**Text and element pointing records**

════════

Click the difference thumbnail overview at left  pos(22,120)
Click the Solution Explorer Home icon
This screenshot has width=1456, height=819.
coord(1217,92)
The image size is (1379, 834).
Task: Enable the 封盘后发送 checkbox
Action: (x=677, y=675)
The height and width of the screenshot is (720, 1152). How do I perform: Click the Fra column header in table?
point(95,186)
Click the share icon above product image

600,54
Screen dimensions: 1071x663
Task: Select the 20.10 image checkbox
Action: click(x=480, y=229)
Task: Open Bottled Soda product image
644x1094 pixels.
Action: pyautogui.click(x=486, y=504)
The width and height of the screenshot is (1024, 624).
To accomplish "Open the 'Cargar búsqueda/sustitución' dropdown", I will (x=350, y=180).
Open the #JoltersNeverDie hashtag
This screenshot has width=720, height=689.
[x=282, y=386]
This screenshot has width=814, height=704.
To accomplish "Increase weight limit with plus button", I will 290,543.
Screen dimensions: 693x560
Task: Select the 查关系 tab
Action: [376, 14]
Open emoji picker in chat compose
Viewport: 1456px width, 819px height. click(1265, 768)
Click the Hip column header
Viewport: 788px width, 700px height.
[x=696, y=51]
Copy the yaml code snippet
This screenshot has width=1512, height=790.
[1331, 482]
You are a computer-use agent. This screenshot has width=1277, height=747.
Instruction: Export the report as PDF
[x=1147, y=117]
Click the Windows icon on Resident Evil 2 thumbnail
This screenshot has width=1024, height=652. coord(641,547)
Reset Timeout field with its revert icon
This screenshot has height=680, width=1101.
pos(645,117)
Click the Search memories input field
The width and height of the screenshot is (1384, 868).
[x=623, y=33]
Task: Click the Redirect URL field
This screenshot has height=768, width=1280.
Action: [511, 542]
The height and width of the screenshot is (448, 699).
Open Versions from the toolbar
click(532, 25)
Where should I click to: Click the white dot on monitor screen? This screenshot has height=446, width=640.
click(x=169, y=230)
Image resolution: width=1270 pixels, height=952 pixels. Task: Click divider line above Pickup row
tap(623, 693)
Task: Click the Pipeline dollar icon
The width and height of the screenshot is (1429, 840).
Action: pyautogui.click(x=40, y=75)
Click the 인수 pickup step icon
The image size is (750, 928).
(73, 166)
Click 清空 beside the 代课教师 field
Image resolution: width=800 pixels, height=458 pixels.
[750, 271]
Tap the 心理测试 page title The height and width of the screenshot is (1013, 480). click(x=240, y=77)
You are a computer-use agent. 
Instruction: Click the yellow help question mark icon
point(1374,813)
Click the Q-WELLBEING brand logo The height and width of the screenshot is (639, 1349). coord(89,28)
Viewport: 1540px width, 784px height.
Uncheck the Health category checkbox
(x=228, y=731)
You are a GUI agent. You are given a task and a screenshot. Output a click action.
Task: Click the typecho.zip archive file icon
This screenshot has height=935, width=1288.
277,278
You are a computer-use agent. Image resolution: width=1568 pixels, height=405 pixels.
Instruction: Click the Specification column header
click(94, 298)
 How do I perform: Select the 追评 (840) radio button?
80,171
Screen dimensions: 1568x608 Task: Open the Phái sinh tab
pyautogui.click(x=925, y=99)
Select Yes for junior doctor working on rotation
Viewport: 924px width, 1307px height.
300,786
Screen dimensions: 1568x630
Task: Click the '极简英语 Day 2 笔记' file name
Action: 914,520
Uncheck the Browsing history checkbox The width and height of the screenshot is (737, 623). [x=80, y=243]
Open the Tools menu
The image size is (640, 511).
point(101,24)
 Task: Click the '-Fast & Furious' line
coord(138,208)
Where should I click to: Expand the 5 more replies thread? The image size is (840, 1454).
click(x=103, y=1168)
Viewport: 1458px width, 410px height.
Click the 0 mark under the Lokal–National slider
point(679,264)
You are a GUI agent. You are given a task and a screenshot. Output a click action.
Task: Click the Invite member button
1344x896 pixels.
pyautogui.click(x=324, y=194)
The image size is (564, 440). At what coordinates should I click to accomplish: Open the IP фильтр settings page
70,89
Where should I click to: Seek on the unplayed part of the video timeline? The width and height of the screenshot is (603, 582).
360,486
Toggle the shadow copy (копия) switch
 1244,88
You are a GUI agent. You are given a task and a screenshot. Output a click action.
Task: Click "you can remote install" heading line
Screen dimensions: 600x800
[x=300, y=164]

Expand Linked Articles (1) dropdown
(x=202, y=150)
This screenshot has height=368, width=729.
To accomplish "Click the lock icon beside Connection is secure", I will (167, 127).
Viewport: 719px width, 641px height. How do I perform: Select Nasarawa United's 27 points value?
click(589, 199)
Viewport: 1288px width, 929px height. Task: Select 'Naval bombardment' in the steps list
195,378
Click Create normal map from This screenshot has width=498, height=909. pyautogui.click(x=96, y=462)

════════

**Exercise aim**
Update the items from the line with "Task: Click the Redirect URL field" up to and including the line with "click(532, 25)", changing "Versions" to "Revisions" and leaving everything else as it is.

**Exercise output**
Task: Click the Redirect URL field
This screenshot has height=768, width=1280.
Action: [511, 542]
The height and width of the screenshot is (448, 699).
Open Revisions from the toolbar
click(532, 25)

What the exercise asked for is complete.